El chaval tiró de la argolla de metal hacia fuera, (las latas modernas de hoy se abren empujando hacia adentro) abriéndola en un estruendoso «prrsshhhtttsss». Luego, sediento, tiró la argolla en la papelera y se llevó la abertura de la lata a la boca, sintiendo ambos el cosquilleo de las burbujas de gas, que querían ser siempre protagonistas de estos momentos íntimos entre la lata y quien la bebía. La lata casi no pudo despedirse de su argolla, que pasó a una nueva y más reducida existencia, aunque no por ello menos apasionante (pero esa será otra historia).
La lata pensó, mientras el niño bebía, que era para eso para lo que había estado esperando desde que pudiese recordar. La magia del beso entre la lata y el niño, ese rato que pasó, mientras iba consumiendo su contenido, era el motivo y fin de su creación…
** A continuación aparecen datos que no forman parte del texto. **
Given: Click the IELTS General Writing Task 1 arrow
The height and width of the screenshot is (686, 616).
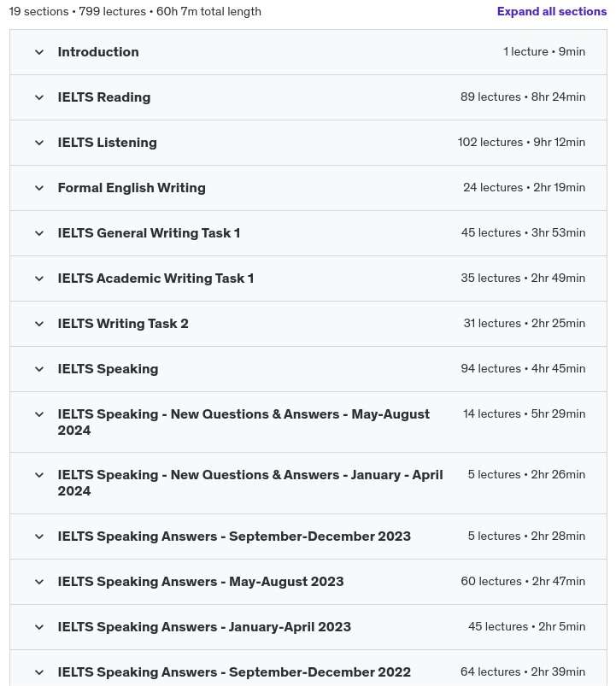Looking at the screenshot, I should 39,233.
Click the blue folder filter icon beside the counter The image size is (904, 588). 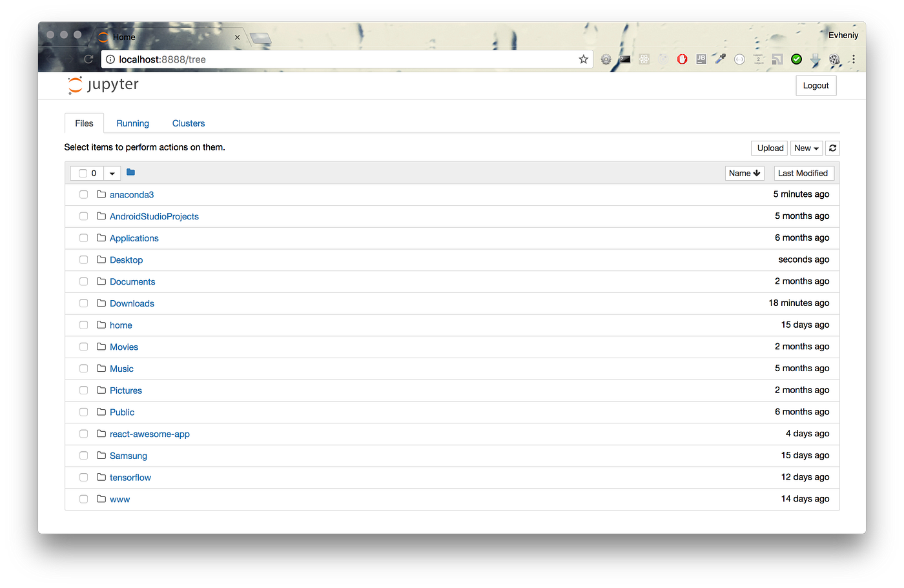(130, 172)
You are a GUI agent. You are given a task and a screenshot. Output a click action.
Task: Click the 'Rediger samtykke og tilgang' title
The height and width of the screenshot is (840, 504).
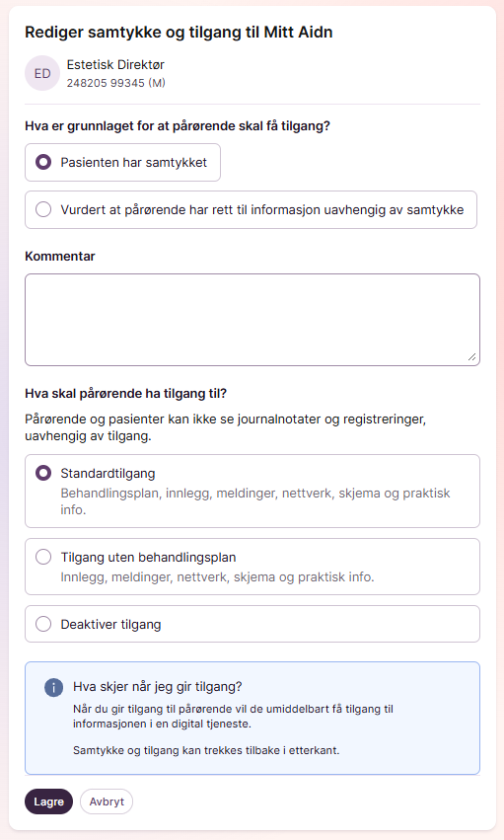point(179,33)
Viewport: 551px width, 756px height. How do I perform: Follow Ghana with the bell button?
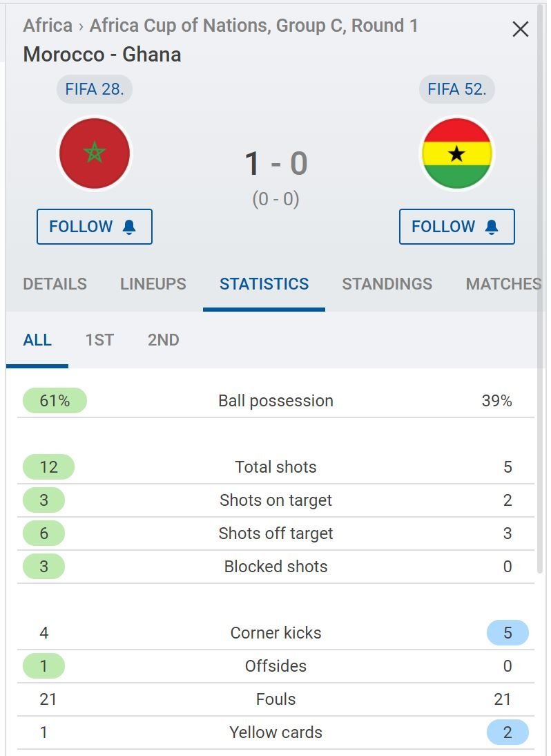point(456,227)

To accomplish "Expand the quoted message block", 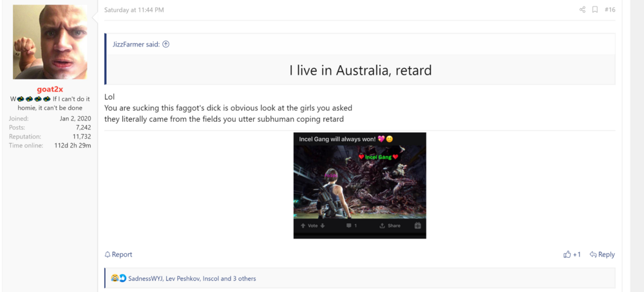I will coord(360,70).
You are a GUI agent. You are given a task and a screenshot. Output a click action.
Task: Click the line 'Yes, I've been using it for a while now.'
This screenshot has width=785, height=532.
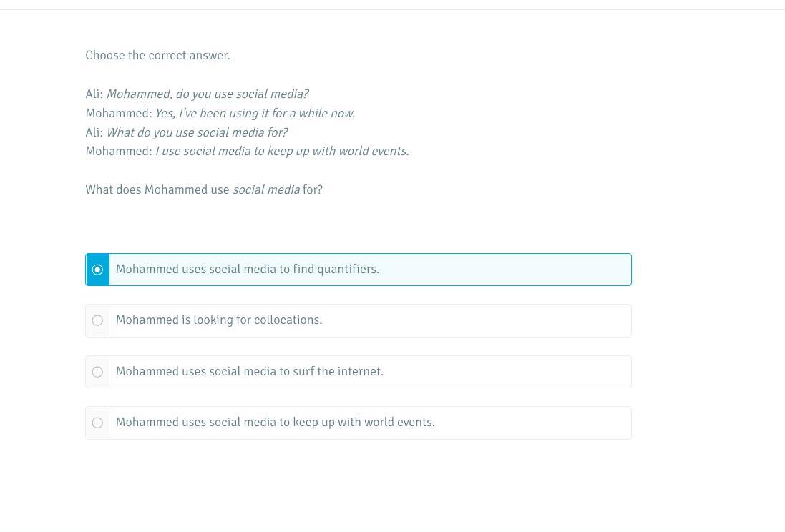(255, 114)
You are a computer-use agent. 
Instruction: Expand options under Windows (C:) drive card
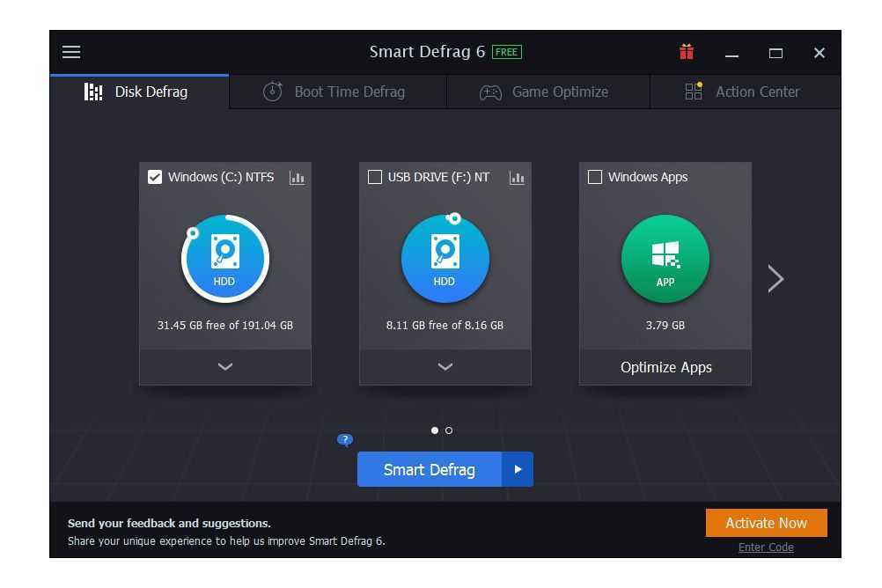coord(225,367)
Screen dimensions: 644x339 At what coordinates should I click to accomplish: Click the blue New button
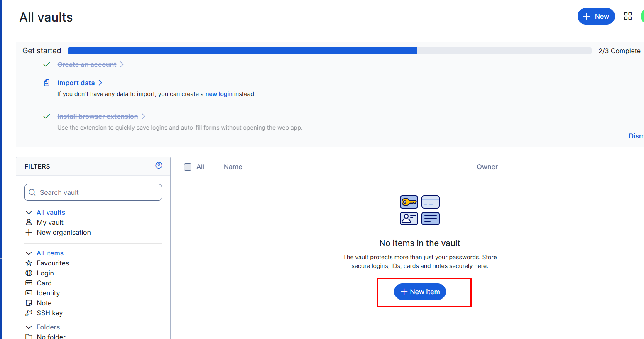596,16
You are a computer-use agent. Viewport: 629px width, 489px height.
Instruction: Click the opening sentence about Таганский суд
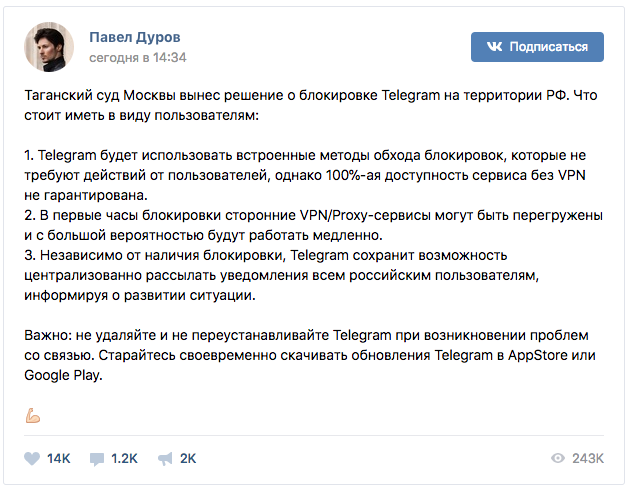coord(311,105)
¿Y ya está? -pensó en un rápido reflejo de supervivencia que le impidió disfrutar del momento- ¿Ya se acaba mi historia? ¿Qué ocurrirá cuando termine el niño de beber? ¿Qué será de mí?
Había escuchado alguna historia sobre viejas latas que, finalmente, habían sido recicladas. Otras terminaban en lugares maravillosos y otras… nunca se volvía a saber de ellas. Debe ser triste la vida de una lata una vez usada.
El momento se acercaba. Estaba casi vacía. Y sintió temor ante lo que vendría después.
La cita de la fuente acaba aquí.